Tensión en el PRI: Moreira quiere darle fast track a la reforma eléctrica de AMLO y Alito amenaza con sancionar «traidores»

Realidades.- Choque de necesidades y los cálculos electorales. La influencia de Segob. El futuro del PRI.

 Los tiempos de la reforma eléctrica están generando una brecha entre dos socios indiscutidos en el PRI como Rubén Moreira y Alejandro Moreno Cárdenas. El eje del conflicto es que el coordindor de los diputados federales quiere acompañar al Gobierno en la votación en San Lázaro mientras que el dirigente nacional se inclina por rechazar la reforma y presentar un nuevo proyecto opositor en el próximo periodo legislativo. 

El fondo del problema son las aspiraciones de cada parte. Alito está convencido de que está cimentando el camino a su candidatura presidencial en 2024 y que si no la logra al menos será un actor determinante en la candidatura del frente opositor.

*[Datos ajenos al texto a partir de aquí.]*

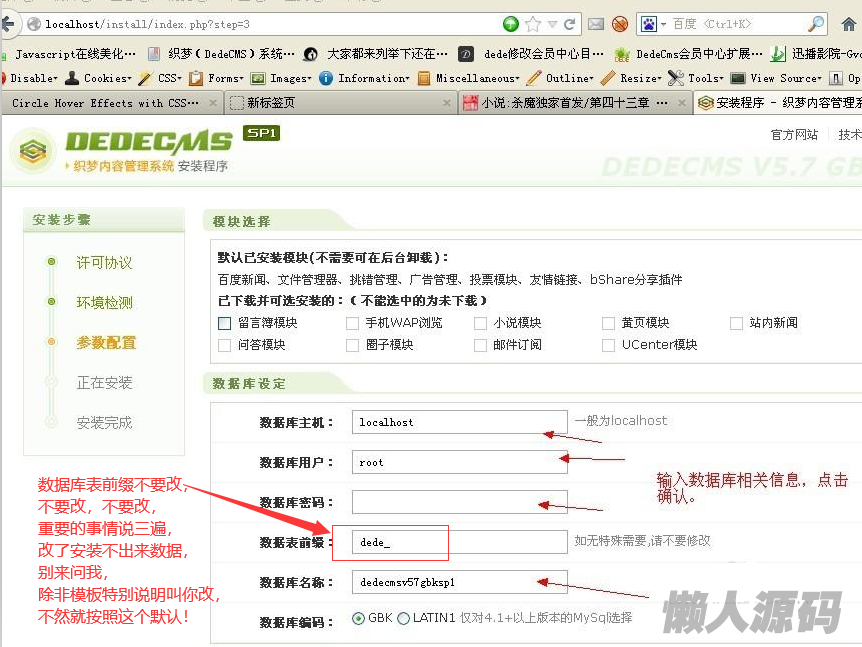
Task: Click the DedeCMS logo
Action: (120, 149)
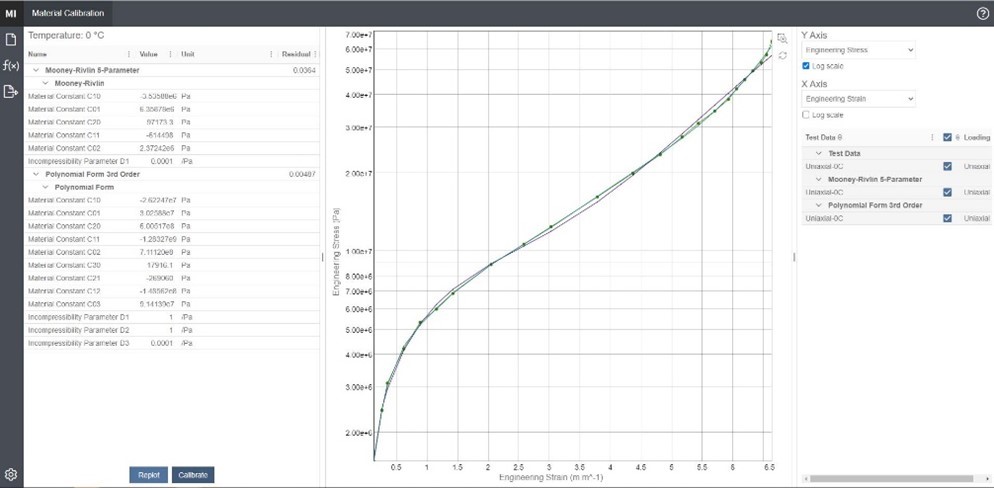The height and width of the screenshot is (488, 994).
Task: Open settings gear at bottom left
Action: 11,474
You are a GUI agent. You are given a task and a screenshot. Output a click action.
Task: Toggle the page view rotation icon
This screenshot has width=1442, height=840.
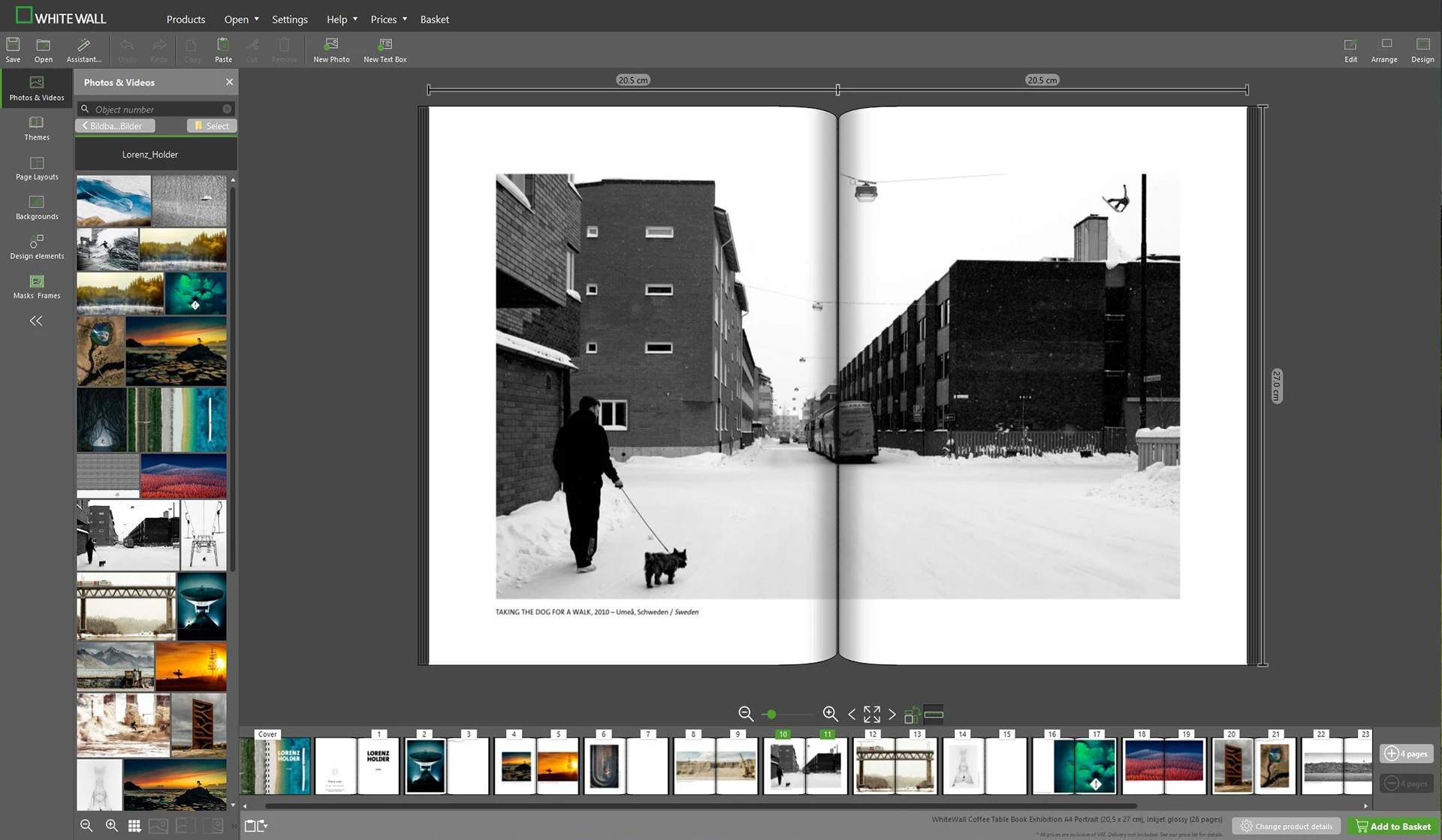[912, 714]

Rubén Moreira, coordinador de los diputados del PRI en San Lázaro.

 El campechano se tiene tanta fe que hasta suele decir a sus allegados que le quiere ofrecer a Luis Donaldo Colosio un puesto en su eventual gobierno si el actual alcalde de Monterrey lo respalda en la contienda presidencial. Una audacia porque Colosio es una estrella en los sondeos y Alito no figura en ningún podio, sino más bien, en el fondo de los mismos. Dentro de este dispositivo, oponerse a la reforma eléctrica es crucial.

Alito se tiene tanta fe para el 2024 que hasta suele decir que le quiere ofrecer a Luis Donaldo Colosio un puesto en su eventual gobierno si el actual alcalde de Monterrey lo respalda en la contienda presidencial. Una audacia porque Colosio es una estrella en los sondeos y Alito no figura en ningún podio, sino más bien, en el fondo de los mismos. 

Moreira en cambio tiene una necesidad urgente y estival: que su esposa Carolina Viggiano sea gobernadora de Hidalgo. El ex gobernador de Coahuila, y probablemente el operador más capacitado que tiene el PRI en materia electoral, asume que si acompaña al Gobierno hay más posibilidades de que Morena reduzca su intensidad electoral en Hidalgo. El secretario de Gobernación Adán Augusto López Hernández tiene mucho que ver con esa creencia.

El dirigente del PRI, Alito Moreno Cárdenas.

Para Moreira ganar Hidalgo además es una oportunidad de largo alcance. Implica un corrimiento definitivo del eje de poder del PRI, concretamente hacia Coahuila, donde el partido gobierna y cuyo gobernador además está detrás del armado político en Durango, donde se aspira a un triunfo. 

La sumatoria de Coahuila, Durango e Hidalgo dejarían a Moreira como el factotum del partido, muy por encima de Alito y su ex rommie Alejandro Murat, que se encamina a una derrota de alta magnitud en Oaxaca y contra un rival como Salomón Jara que llegará al poder con un fuerte ánimo revisionista. Por cierto: Jara ya dijo dos veces en reuniones en CDMX que tiene elementos para encarcelar a una persona del entorno familiar del gobernador Murat.

Con este escenario, Moreno Cárdenas armó un Consejo Político Nacional para blindarse de la operación fast track de Moreira. Alito quiere establecer una suerte de mandato que debería cumplirse por todos los diputados, y así frenar la votación negociada por Moreira en favor de la reforma eléctrica. Dicho de otro modo: poder acusar de traidores al partido a aquellos que no rechacen la propuesta.